Kur'an-ı Kerim ve Türkçe Meali Sayfa 516
5. Onlar sen yanlarına çıkıncaya kadar sabretselerdi, elbette kendileri için daha iyi olurdu. Allah çok bağışlayandır, çok merhamet edendir.
6. Ey iman EDENLER! Size bir fasık bir haber getirirse, bilmeyerek bir topluluğa zarar verip, yaptığınıza pişman olmamak için, o haberin doğruluğunu iyi araştırın.
7. Bilin ki aranızda, Allah’ın Rasûlü bulunmaktadır. Eğer o, bir çok işlerde size uysaydı sıkıntıya düşerdiniz.

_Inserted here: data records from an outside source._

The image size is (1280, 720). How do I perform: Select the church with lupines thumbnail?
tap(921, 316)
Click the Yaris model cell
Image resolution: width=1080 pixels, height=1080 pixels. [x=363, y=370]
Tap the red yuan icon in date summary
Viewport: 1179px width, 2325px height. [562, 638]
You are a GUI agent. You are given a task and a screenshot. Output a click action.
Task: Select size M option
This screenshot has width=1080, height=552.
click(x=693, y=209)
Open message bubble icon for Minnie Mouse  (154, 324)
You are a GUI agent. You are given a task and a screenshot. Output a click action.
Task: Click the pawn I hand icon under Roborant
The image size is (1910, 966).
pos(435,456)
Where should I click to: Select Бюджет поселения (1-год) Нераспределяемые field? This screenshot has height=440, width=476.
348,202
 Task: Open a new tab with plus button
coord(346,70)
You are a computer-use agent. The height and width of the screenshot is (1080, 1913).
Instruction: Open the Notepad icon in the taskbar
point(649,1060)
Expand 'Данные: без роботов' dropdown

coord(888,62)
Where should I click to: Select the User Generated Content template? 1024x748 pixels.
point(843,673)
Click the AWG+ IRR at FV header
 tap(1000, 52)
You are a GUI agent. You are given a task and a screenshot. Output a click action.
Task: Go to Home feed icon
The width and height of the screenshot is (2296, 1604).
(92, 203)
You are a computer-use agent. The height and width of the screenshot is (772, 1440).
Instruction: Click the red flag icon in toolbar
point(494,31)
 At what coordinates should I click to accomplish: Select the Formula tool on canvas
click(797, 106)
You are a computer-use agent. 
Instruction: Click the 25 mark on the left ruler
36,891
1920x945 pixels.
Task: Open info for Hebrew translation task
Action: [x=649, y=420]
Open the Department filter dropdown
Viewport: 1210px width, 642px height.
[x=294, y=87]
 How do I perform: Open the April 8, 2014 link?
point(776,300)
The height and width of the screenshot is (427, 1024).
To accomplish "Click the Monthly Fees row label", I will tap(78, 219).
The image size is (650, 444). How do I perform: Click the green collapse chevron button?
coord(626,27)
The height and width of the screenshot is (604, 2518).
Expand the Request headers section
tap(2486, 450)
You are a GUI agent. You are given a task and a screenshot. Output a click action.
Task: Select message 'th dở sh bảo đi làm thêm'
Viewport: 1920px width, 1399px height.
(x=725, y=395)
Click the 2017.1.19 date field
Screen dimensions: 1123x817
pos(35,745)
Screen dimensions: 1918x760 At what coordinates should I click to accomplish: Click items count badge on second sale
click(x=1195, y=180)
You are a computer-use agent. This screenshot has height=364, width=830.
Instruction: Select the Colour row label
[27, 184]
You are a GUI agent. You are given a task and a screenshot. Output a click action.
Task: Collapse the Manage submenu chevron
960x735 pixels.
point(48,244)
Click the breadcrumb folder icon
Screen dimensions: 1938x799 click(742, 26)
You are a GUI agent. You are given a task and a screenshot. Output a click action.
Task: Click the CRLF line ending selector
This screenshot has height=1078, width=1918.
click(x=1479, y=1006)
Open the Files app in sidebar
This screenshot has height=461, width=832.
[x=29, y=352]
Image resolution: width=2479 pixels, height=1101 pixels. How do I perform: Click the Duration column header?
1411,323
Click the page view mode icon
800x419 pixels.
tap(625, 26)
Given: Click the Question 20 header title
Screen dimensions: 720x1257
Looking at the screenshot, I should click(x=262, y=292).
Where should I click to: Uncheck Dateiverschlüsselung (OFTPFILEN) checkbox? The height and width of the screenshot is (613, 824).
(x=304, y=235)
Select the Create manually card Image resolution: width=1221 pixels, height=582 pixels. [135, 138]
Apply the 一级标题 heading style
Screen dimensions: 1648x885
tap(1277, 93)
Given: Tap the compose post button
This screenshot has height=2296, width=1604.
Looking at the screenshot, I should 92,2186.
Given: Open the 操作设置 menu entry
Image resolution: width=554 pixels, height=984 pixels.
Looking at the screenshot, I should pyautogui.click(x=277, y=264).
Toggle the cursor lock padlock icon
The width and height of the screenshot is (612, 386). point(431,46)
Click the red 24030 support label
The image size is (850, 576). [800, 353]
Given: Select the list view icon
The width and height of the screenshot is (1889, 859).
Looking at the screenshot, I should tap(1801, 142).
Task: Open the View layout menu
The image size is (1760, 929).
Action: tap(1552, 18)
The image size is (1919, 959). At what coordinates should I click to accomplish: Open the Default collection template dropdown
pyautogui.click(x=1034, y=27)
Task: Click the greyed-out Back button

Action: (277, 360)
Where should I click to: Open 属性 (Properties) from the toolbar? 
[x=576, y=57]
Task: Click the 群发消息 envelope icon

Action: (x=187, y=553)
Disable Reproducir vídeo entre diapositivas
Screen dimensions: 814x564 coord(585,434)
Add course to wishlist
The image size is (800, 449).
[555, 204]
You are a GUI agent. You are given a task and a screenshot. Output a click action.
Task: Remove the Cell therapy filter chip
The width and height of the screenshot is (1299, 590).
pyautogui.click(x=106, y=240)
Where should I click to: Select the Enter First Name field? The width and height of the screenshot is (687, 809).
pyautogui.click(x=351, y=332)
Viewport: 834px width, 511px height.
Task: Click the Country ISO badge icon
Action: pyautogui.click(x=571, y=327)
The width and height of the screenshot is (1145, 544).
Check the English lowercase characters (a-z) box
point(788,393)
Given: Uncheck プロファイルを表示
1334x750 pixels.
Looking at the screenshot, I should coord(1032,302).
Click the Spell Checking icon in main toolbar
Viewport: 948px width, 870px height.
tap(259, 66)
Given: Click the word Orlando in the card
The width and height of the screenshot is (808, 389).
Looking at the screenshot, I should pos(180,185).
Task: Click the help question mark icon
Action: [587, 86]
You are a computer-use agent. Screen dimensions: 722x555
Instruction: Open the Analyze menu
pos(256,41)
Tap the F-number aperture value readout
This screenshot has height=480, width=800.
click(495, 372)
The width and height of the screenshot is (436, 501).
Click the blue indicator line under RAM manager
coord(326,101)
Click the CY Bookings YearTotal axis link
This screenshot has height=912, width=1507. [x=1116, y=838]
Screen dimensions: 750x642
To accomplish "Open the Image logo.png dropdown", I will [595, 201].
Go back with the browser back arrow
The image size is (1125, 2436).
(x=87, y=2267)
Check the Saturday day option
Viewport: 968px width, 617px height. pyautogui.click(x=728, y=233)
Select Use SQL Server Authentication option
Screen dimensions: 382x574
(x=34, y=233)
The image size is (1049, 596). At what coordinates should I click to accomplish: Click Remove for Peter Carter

Fakat Allah iman ettiğiniz için, size imanı sevdirmiş ve onu gönüllerinize güzel göstermiş; inkârı, fasıklığı ve (Allah’ın emirlerine) karşı çıkmayı da çirkin göstermiştir. İşte bunlar doğru yolda olanların ta kendileridir.
8. Allah kendi katından bir lütuf ve nimet olarak böyle yaptı. Allah hakkıyla bilendir, hüküm ve hikmet sahibidir
9. Eğer inananlardan iki grup birbirlerini öldürürlerse, aralarını düzeltin. Eğer biri ötekine karşı haddi aşarsa, Allah’ın buyruğuna, (sulha, saldırmazlığa) dönünceye kadar, haddi aşan tarafa karşı savaşın. Eğer (sulha, barışa) dönerse, artık aralarını adaletle düzeltin ve adaletli davranın. Çünkü Allah âdaletli davrananları sever.
10. Müminler ancak kardeştirler. Öyleyse kardeşlerinizin arasını düzeltin. Allah’a karşı gelmekten sakının ki, size merhamet edilsin.
11. Ey iman EDENLER! Bir topluluk bir diğerini alaya almasın. Belki onlar kendilerinden daha iyidirler. Kadınlar da diğer kadınları alaya almasın. Belki onlar kendilerinden daha iyidirler. Birbirinizi karalamayın, birbirinizi (kötü) lakaplarla çağırmayın. İmandan sonra fasıklıkla adlandırılmak ne kötüdür! Kim de tövbe etmezse, işte onlar zâlimlerin ta kendileridir.